Hospitals and clinical laboratories perform many clinical chemical analyses on blood, urine or other body fluids. The analyses may be conducted to determine levels of cholesterol, glucose, triglycerides, bilirubin and the like Tests may also be conducted to identify the presence and/or level of certain components such as calcium or phosphorus in body fluids. Other tests may be performed to identify the presence and/or level of hormones.
Clinical chemical laboratories generally are required to provide a plurality of different test results for each sample submitted for analysis. In particular, the laboratory may be requested to identify levels of cholesterol, LDH, HBDH and triglycerides from the blood sample for a particular patient. A complete laboratory work-up may involve tests to identify levels of many more substances. Diagnostic tests for each substance generally must be carried out separately by the clinical chemical laboratory. In particular, the test for each substance is carried out by presenting a controlled portion of the sample submitted for analysis to a particular reagent. The amount of the sample and the amount and type of reagent will vary depending upon the particular substance being tested for. A complete clinical laboratory work-up may involve dividing a blood sample into twenty different parts which are then mixed in twenty different reagent containers for analysis.
Most clinical chemical analysis has been substantially automated. In particular, the samples to be tested may be stored in opened containers which are accessed by robotic probes which advance into the liquid sample, withdraw a specified amount of the sample, and deliver the sample to a reagent container. The reagent may be selected to enable a colormetric test. In particular, the reagent with the sample therein may produce a color when subjected to electromagnetic excitation. The particular color produced may be identified by polychromatic optical sensors which are operative to identify the wave length of light passed through the reagent with the sample therein.

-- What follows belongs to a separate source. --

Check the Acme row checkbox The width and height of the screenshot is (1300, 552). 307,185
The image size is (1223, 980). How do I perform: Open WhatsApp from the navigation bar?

The specific wave length sensed by the polychromatic optical sensor is then employed to identify either the presence or level of the substance being tested for. The equipment used to perform these diagnostic tests may also be operative to read bar codes or color codes to identify the patient sample, and to identify the particular substance and reagent being tested for.
The reagent employed to complete each test generally is produced by mixing a concentrated reagent in liquid or powder form with a diluent or buffer. The type of diluent or buffer being employed will depend in part upon the reagent and the substance being tested for in the sample. In some instances the diluent or will be water or a buffer. The powder or concentrated liquid reagent generally will have a fairly long useful life. However, the life will be shortened substantially after the concentrated reagent is mixed with the diluent.
Additionally, the storage requirements may vary depending upon the particular mixture of reagent and diluent. Some diluted reagents may require refrigeration, while others may require storage at room temperature. These various storage requirements for the combined reagent/diluent create tremendous inventory control problems. Improperly stored mixtures can result in inaccurate test results. In view of these inventory and storage problems, many clinical chemical laboratories defer mixing the concentrated reagents with the diluent or buffer until shortly prior to the actual performance of tests. This inherently requires on-site mixing of the reagent and the diluent or buffer. Such on-site mixing of reagents has several disadvantages, including the time required for laboratory technicians to perform the mixing and the significant possibility of incorrect proportions or contamination, either of which could substantially affect the test results. Additionally, this need to mix reagents and diluents or buffers shortly prior to performing tests can force clinical chemical laboratories into less than optimum testing schedules. In particular, the laboratories may be forced into routines where they will test a plurality of different samples for one substance to enable the reagent required for that substance to be used shortly after mixing. This can result in a longer turn around time to produce a complete test report for each patient/sample and can add to the complexities of matching test results to patient samples.
In view of the above, it is an object of the subject invention to provide containers for facilitating the mixing of reagents with diluents or buffers.
It is another object of the subject invention to provide reagent containers that eliminate on-site measuring of reagents and diluents at the clinical laboratory.
A further object of the subject invention is to provide reagent containers that minimize inventory control problems for reagents and diluents.
Still another object of the subject invention is to provide an apparatus to enable precise mixing of reagents and diluents or buffers immediately prior to performing tests therewith.